It is nice to be able to report on a legal development that is good news for plan sponsors. The federal government’s 2005 budget gave the Canadian pension industry a proposal to repeal the Foreign Property Rule (FPR)applicable to tax-deferred retirement plans, through future amendments to the Income Tax Act(ITA).

The elimination of the current FPR should simplify plan administration, reduce investment costs and facilitate a broader array of investment opportunities for pension plans. In fact, this proposal, once enacted, is likely to have a much larger impact on the industry than the Monsanto case.

The FPR imposes penalty tax on plans where investments in foreign property exceed 30% of the cost amount of the plan’s assets. Foreign property consists of shares and debt issued by non-resident entities, as well as investments in certain (Canadian and foreign)trusts and partnerships.

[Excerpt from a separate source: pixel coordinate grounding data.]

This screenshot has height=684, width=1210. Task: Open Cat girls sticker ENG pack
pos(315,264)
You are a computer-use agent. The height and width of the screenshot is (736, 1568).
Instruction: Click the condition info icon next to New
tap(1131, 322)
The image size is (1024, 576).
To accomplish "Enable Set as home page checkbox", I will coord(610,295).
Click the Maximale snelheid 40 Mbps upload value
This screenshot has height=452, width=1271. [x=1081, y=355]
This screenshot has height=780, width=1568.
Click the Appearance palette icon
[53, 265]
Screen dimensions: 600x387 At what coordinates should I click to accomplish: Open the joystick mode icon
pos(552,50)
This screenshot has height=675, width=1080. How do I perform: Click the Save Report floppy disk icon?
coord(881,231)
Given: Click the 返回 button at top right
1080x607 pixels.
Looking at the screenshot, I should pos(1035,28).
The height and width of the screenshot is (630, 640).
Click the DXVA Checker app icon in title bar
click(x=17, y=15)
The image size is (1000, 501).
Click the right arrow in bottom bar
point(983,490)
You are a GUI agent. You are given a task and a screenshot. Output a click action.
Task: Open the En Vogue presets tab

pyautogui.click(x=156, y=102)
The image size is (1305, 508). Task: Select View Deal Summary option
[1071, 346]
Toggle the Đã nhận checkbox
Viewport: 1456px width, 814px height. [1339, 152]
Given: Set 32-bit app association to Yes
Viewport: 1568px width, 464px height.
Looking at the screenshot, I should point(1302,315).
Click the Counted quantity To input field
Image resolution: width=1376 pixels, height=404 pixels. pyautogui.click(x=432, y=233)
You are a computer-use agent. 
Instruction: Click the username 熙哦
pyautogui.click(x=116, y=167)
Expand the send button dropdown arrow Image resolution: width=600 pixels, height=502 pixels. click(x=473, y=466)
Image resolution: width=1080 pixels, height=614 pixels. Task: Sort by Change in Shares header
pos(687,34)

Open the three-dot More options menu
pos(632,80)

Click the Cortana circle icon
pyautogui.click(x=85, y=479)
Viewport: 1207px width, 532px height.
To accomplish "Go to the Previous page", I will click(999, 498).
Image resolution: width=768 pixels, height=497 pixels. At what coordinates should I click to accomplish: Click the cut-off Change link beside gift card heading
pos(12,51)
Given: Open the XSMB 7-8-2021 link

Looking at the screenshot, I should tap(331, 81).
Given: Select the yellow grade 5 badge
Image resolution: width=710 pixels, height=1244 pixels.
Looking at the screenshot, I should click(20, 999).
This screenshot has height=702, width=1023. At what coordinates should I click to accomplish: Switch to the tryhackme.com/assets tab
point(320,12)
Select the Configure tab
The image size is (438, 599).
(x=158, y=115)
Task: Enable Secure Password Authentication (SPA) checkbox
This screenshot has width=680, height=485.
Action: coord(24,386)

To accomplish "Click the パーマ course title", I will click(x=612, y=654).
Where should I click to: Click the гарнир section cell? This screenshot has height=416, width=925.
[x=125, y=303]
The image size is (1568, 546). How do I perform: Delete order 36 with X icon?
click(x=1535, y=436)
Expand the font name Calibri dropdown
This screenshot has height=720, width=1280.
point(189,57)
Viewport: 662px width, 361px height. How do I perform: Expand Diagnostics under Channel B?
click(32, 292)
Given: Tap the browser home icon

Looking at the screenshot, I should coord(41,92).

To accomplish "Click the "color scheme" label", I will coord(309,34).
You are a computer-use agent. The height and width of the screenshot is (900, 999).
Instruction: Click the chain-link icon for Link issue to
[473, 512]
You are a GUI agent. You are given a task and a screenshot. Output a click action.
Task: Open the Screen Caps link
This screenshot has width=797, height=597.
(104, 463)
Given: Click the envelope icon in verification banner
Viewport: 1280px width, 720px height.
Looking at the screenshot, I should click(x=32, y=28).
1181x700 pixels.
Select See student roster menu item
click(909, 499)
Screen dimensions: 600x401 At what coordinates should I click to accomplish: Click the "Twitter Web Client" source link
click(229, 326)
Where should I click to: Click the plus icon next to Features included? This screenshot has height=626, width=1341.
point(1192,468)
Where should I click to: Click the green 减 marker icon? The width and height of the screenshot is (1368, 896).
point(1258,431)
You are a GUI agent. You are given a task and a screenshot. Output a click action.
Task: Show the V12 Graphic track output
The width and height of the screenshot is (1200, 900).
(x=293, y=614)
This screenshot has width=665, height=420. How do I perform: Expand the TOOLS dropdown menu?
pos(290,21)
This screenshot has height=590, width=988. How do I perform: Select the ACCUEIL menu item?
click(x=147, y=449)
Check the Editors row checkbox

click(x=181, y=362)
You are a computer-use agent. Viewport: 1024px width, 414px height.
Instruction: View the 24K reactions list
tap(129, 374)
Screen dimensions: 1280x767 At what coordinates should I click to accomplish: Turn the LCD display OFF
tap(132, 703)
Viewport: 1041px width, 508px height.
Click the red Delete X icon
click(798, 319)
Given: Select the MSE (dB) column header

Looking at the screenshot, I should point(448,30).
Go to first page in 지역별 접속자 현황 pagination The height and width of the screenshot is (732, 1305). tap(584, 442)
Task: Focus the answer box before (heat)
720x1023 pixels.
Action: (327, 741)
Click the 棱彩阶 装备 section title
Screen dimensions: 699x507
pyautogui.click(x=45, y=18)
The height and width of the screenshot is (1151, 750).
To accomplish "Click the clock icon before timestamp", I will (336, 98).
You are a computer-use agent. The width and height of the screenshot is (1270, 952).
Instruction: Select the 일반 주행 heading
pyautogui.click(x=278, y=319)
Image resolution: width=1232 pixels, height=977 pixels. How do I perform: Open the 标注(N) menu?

Many different kinds of innovative investments have been created over the years to help pension plans achieve increased international exposure without exceeding the 30% FPR. These have included derivatives and synthetic investments. But these approaches are often more costly than investing directly in the underlying asset, usually due to management fees. The elimination of the FPR will undoubtedly cause plan administrators to, over the next year, reconsider the need for these structures. Repealing the FPR will also enable registered plans to invest in a wider range of pooled fund trusts and partnerships, many of which are currently considered to be foreign property under the ITA. However, the government intends to release a consultation paper which may propose rules/limits on investments in flowthrough entities such as partnerships and income trusts. In addition, proposed new tax rules dealing with nonresident trusts and foreign investment entities are still under consideration.

Post-FPR, there are also interesting legal considerations for those who invest pension plan assets. A pension plan sponsor’s overriding legal duty is to prudently invest the plan’s portfolio of assets; prudence includes ensuring that assets of the plan are adequately diversified. While the FPR was in place, it would have been difficult to criticize a plan sponsor for investing plan assets in Canada to avoid incurring a penalty. Once the FPR is eliminated, however, penalty tax will not be relevant and sponsors will have to review their investment policies to determine the appropriate level of exposure to foreign investments.

Sponsors must also consider the related risks associated with currency fluctuations and how to manage those risks with increased international exposure. With defined contribution plans, sponsors will need to re-evaluate the range of investment options offered to members. If increased foreign investment is contemplated, members will need to be educated on the risks and benefits.

The proposed repeal of the FPR is effective for 2005, but will not become law until the legislation is actually passed by parliament. While there is a risk the proposal will not ultimately become law, this is unlikely. Plan sponsors should hold off making any major changes until the draft legislation to amend the ITA is available. Once a sponsor does decide to act, it will be necessary to review plan documents and to consider amendments.

Although it raises a number of legal issues, for the most part, the elimination of the FPR can only be described as good news for those who administer and invest pension assets.

Paul Litner is a partner in the Pension & Benefits Department at Osler, Hoskin & Harcourt LLP.